● **SHORT EXERCISE**
Shift every answer coordinate by adding 109 to each number, and rewrite the stretch of lines below from the one containing "Chính sách giao hàng (28, 2298)" through the end of the lines, both ends included, with requests kept.

● **RECORDED INFORMATION**
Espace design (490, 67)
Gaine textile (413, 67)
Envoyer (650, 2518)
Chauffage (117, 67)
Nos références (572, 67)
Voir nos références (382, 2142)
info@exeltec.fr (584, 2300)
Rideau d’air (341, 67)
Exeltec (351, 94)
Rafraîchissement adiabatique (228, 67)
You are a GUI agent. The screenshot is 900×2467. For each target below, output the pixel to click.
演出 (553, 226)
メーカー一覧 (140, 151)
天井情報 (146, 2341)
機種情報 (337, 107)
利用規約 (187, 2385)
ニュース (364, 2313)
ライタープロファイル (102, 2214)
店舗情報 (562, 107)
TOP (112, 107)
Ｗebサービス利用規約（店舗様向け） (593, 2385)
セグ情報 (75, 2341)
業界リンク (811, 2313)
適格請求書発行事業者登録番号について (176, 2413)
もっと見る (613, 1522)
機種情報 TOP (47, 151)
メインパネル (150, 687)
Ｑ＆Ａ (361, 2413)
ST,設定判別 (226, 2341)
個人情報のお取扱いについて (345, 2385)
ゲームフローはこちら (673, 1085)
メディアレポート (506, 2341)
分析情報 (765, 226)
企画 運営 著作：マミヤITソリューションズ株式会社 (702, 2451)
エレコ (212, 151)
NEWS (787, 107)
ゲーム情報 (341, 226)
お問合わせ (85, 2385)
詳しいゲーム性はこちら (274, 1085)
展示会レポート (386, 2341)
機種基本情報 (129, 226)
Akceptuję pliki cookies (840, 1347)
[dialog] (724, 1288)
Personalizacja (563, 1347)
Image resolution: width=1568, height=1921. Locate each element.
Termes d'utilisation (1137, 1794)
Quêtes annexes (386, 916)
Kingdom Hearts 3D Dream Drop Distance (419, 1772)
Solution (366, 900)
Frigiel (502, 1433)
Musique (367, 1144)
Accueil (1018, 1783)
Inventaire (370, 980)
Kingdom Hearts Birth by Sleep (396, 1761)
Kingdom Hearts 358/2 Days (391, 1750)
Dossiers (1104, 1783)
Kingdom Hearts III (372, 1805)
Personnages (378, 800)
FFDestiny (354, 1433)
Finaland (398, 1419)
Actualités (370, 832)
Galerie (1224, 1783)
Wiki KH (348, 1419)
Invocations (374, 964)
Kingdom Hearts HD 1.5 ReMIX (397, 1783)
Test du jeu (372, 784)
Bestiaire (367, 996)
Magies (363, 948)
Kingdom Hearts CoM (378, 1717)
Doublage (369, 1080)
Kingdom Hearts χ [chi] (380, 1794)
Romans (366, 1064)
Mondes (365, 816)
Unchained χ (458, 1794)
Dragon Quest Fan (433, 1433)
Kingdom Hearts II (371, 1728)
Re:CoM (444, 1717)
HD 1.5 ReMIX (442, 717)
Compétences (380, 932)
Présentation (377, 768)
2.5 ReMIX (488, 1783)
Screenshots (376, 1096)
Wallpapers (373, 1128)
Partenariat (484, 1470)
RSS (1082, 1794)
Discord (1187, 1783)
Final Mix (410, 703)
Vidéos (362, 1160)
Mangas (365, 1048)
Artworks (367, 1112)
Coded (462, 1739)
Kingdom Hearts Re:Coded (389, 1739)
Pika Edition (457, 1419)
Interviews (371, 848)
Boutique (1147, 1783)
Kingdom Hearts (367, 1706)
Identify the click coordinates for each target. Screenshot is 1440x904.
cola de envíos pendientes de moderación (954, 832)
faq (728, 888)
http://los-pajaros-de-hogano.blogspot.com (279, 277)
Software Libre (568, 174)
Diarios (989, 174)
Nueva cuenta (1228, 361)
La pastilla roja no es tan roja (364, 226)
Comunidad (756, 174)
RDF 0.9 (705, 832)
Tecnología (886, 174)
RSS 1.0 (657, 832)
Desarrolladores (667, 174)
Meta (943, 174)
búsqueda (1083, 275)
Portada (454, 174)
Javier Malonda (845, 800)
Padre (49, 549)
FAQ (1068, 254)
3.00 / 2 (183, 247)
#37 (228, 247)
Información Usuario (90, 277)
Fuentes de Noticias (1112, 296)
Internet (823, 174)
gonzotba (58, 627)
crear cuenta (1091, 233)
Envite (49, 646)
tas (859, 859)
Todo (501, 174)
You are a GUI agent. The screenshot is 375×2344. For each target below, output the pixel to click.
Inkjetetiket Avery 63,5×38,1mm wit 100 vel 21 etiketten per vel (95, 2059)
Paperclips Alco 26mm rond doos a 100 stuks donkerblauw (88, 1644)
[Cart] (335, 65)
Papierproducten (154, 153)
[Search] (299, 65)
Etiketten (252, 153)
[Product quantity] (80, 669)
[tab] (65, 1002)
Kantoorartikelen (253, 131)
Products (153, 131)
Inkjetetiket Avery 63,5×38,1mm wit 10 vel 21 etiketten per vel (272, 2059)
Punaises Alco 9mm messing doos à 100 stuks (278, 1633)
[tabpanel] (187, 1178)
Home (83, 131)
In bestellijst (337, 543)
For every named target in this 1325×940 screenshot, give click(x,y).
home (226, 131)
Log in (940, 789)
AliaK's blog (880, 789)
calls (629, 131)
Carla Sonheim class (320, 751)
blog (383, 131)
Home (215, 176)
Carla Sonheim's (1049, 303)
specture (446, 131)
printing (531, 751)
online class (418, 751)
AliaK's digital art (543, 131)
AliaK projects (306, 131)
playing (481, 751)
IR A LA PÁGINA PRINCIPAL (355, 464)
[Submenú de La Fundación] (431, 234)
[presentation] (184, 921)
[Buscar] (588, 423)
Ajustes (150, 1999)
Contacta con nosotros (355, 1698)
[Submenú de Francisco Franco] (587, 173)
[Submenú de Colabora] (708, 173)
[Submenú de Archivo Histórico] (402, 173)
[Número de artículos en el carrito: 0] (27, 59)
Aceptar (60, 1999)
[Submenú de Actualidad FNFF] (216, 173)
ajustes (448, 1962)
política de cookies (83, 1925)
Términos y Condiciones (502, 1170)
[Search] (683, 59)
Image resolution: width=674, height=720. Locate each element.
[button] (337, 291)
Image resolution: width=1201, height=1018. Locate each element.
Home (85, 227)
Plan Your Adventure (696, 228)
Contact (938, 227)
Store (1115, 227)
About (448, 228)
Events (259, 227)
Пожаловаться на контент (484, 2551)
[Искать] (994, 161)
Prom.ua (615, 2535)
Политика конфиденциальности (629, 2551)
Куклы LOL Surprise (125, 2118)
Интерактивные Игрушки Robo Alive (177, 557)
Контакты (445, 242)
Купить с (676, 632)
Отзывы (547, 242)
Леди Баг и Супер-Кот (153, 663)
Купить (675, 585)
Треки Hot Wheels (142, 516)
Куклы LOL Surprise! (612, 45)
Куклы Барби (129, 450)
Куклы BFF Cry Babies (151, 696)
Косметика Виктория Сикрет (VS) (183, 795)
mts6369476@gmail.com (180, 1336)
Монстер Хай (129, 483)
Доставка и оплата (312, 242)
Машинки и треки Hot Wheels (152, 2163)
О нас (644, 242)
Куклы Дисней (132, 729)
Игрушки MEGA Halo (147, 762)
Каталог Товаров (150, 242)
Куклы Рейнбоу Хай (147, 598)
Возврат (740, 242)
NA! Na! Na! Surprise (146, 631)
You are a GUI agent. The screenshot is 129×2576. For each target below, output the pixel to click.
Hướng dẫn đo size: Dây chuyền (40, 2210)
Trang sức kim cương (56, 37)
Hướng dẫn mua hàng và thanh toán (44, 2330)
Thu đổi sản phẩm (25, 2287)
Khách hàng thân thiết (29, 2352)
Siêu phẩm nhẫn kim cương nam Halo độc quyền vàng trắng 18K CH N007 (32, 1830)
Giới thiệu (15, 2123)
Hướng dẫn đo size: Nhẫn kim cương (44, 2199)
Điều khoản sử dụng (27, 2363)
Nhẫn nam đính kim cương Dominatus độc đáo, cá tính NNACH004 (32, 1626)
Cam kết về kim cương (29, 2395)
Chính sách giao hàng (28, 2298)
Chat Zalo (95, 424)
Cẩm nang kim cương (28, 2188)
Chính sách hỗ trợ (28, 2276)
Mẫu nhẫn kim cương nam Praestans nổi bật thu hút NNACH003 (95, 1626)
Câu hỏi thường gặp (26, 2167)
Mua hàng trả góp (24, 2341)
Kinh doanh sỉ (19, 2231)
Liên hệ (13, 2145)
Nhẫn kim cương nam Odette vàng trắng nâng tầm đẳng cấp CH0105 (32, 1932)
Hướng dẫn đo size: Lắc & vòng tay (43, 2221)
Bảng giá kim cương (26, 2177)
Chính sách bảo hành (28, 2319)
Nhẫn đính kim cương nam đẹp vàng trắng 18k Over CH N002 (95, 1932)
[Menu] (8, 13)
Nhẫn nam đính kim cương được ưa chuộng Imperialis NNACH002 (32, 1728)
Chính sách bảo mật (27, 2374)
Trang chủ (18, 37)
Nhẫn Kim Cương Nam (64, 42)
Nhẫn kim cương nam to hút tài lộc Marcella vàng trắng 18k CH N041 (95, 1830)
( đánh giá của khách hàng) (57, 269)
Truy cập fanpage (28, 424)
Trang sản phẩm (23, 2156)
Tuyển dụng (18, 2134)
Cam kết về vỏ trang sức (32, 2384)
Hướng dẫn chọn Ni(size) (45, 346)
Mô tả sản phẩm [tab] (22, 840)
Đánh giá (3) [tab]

● **RESULT OF THIS EXERCISE**
Chính sách giao hàng (137, 2407)
Chat Zalo (204, 533)
Cẩm nang kim cương (137, 2297)
Chính sách hỗ trợ (137, 2385)
Mẫu nhẫn kim cương nam Praestans nổi bật thu hút NNACH003 (204, 1735)
Câu hỏi thường gặp (135, 2276)
Mua hàng trả góp (133, 2450)
Kinh doanh sỉ (128, 2340)
Liên hệ (122, 2254)
Nhẫn kim cương nam Odette vàng trắng nâng tầm đẳng cấp CH0105 (141, 2041)
Hướng dẫn đo size: Lắc & vòng tay (152, 2330)
Bảng giá kim cương (135, 2286)
Chính sách bảo hành (137, 2428)
Nhẫn đính kim cương nam đẹp vàng trắng 18k Over CH N002 (204, 2041)
[Menu] (117, 122)
Nhẫn nam đính kim cương được ưa chuộng Imperialis NNACH002 (141, 1837)
Chính sách bảo mật (136, 2483)
Trang chủ (127, 146)
Nhẫn Kim Cương Nam (173, 151)
Nhẫn kim cương nam to hút tài lộc Marcella vàng trắng 18k CH N041 (204, 1939)
( đánh giá của khách hàng) (166, 378)
Truy cập fanpage (137, 533)
Trang sản phẩm (132, 2265)
Tuyển dụng (127, 2243)
Cam kết về vỏ trang sức (141, 2493)
Hướng dẫn chọn Ni(size) (154, 455)
Mô tả sản phẩm [tab] (131, 949)
Đánh giá (3) [tab]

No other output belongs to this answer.